S
Syntax
Guest
I don’t deserve the credit. It’s Dretske’s. But let me be clear we are talking confirmation, not probability, since what scientists (and ourselves) actually do is construct a 2nd hypothesis about the asymmetry of the coin after so many unlikely repeated occurences of the same result have occurred, such as the occurence of nine straight heads after nine flips of the coin.Very good explanation!
So supposing the coin comes up heads nine out of ten flips, we take this empirically observed frequency and construct a new a hypothesis from which we deduce future predictions about the probability of the next flip of the coin turning out heads.

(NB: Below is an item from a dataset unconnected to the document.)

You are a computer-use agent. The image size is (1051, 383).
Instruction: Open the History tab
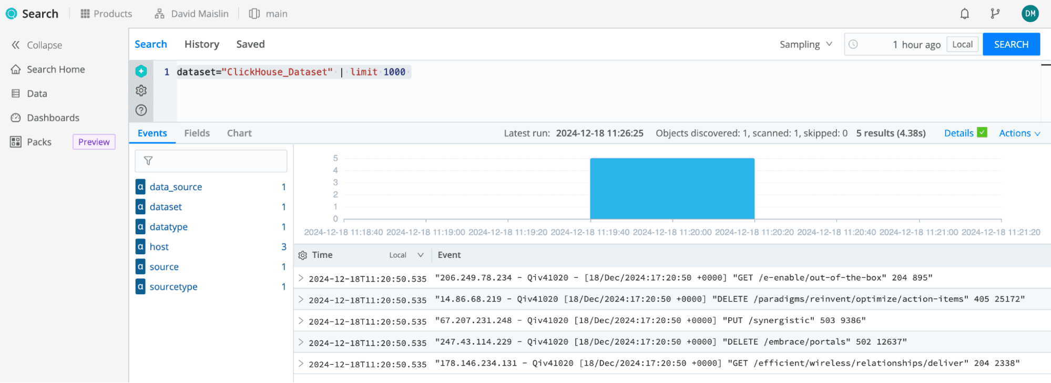pos(201,45)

So we say something like, “since the ratio of favorable cases to all possible cases has so far been on the order 1, since nine out of nine flips came out heads, then it is much *more likely *that the next flip will turn out heads rather than not.”
But this rests on the assumption that unexamined future cases will **always **resemble past examined cases in any relevent respect for which there is no empirical evidence whatsoever since we have only observed a finite amount of instantances of the alleged generality we are implicitly assuming when we make predictions about the future. So it is the assumption that Nature is governed by a series of general laws, **together with **observable frequencies, that the unexamined future cases are given a probability assignment on the order of approaching 1.
The point to notice, here, is that “confirmation” does not proceed by raising the probability that a given hypothesis is true from one experiment to the next because, as we have seen, this probability is not affected by each experiment or piece of evidence that is encountered. To think otherwise is to be committing the reverse of the Gambler’s Fallacy. No. Confirmation, is raising the probability that the next unexamined case will be like the set of all past examined cases. And this task confirmation alone cannot do without an implicit assumption about natural laws from which predictions about the likelihood of future events, or test scenarious, can be deduced.
But now we’ve arrived at the problem of Induction, namely, the question of whether or not inferences from past to future cases can said to be in any fair sense reliable or justified inferences at all.